*What to do*: Shift each coordinate in the answers by adding 36 to every number, and reproduce the material, requests included, from the line with "Task: Open the Room selection chevron" up to and including the end of the material. Leave the pictures out of your output.
** Begin Records supplied **
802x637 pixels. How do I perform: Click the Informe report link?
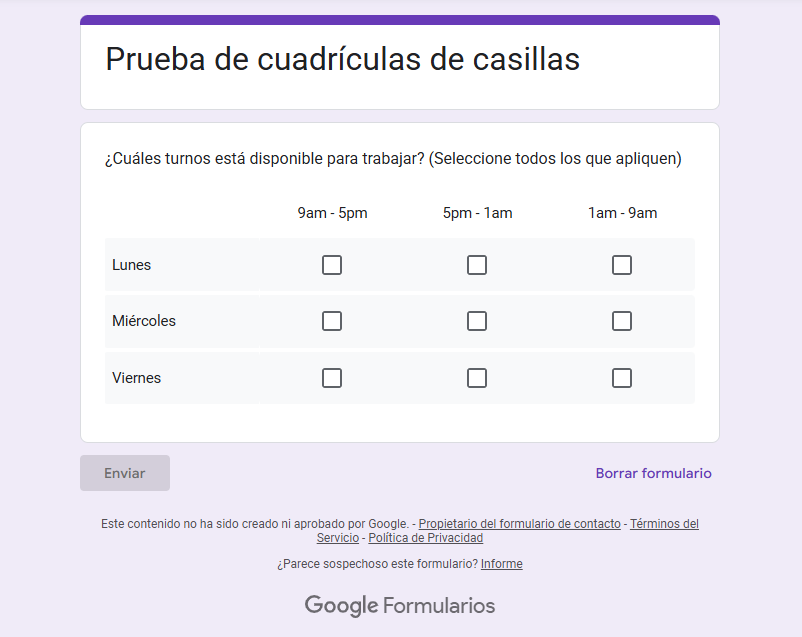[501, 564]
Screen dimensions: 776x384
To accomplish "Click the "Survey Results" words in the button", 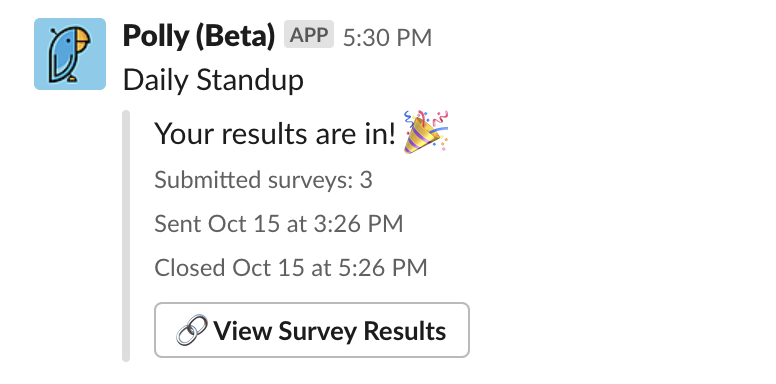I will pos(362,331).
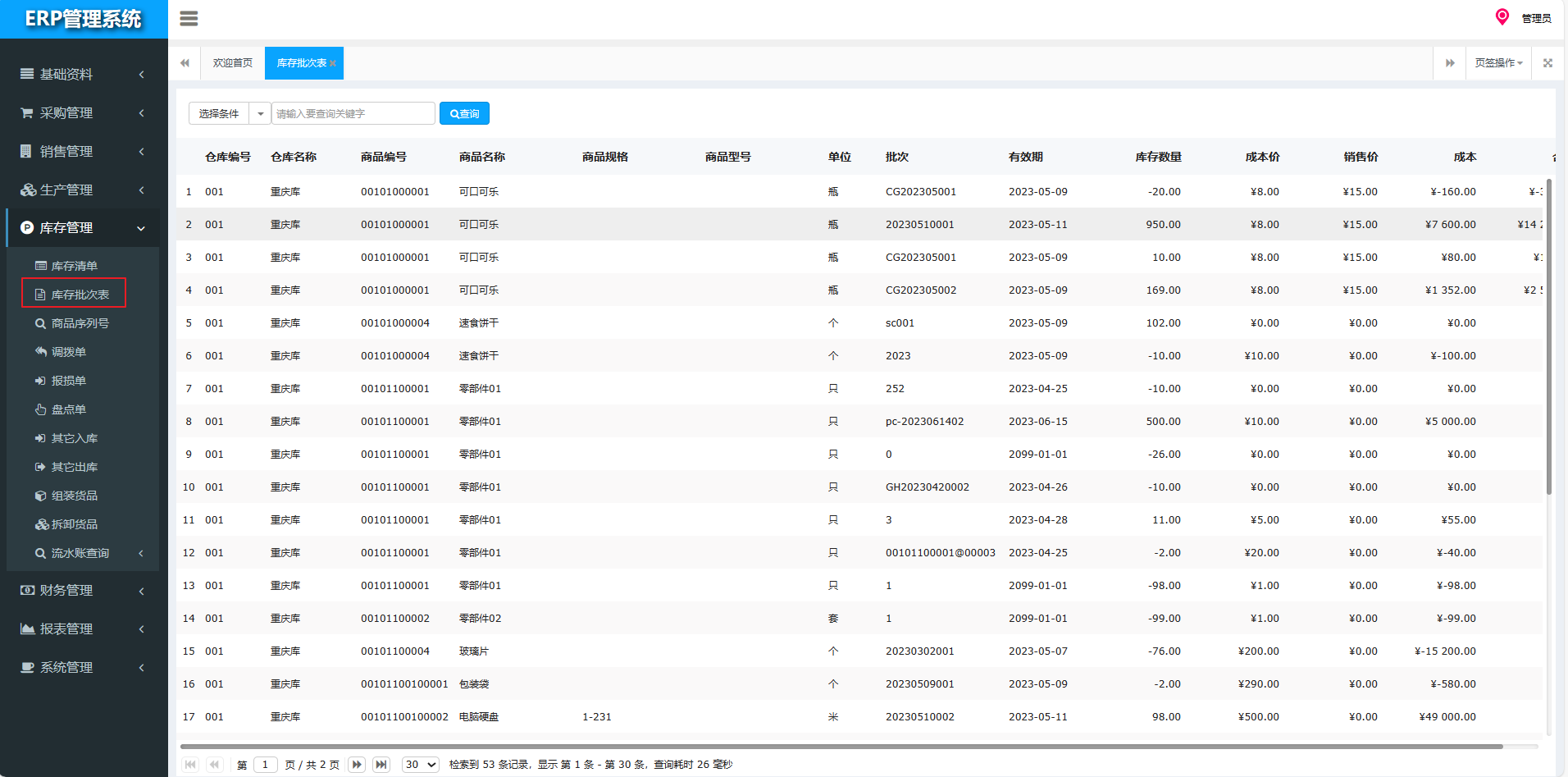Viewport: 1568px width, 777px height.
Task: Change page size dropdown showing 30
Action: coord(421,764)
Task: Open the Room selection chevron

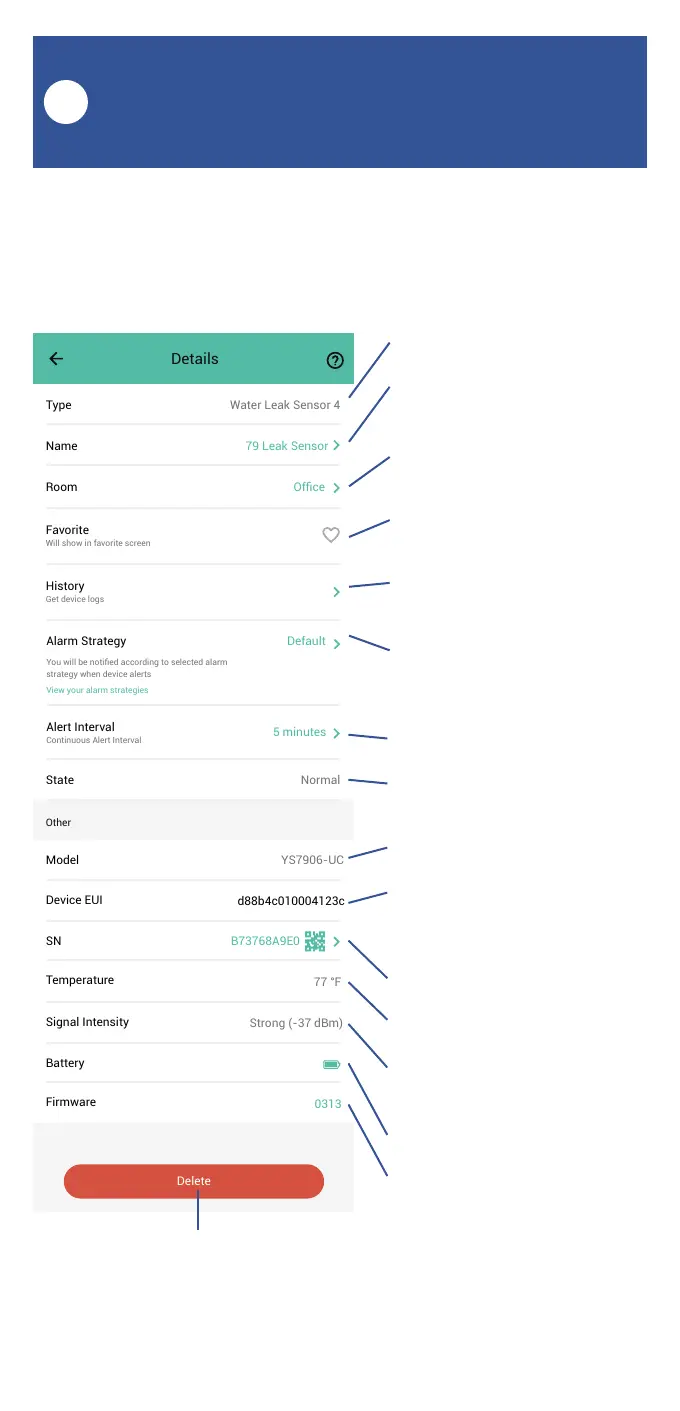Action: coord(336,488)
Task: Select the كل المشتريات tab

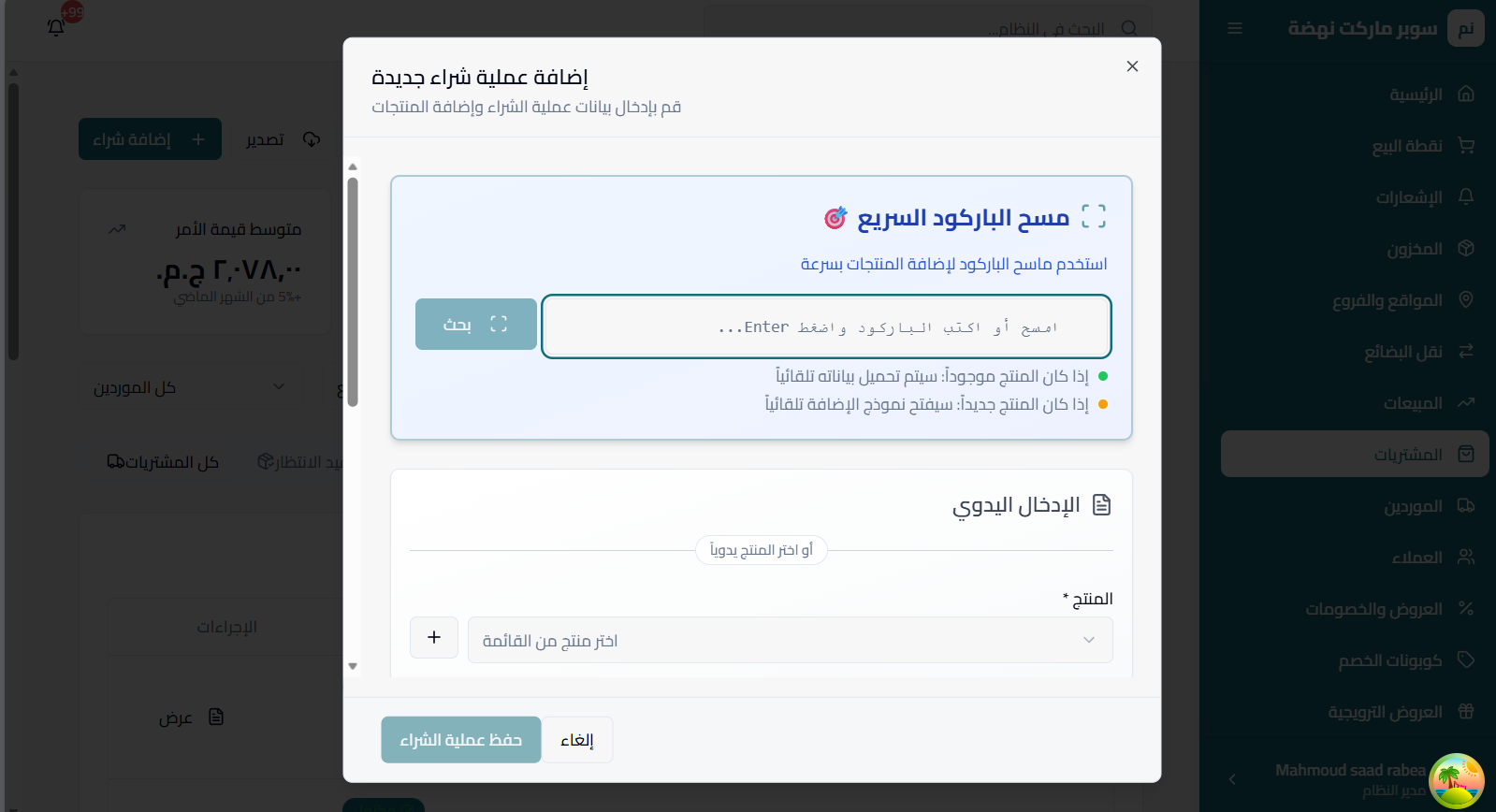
** End Records supplied **
*The answer*:
Task: Open the Room selection chevron

Action: coord(372,524)
Task: Select the كل المشتريات tab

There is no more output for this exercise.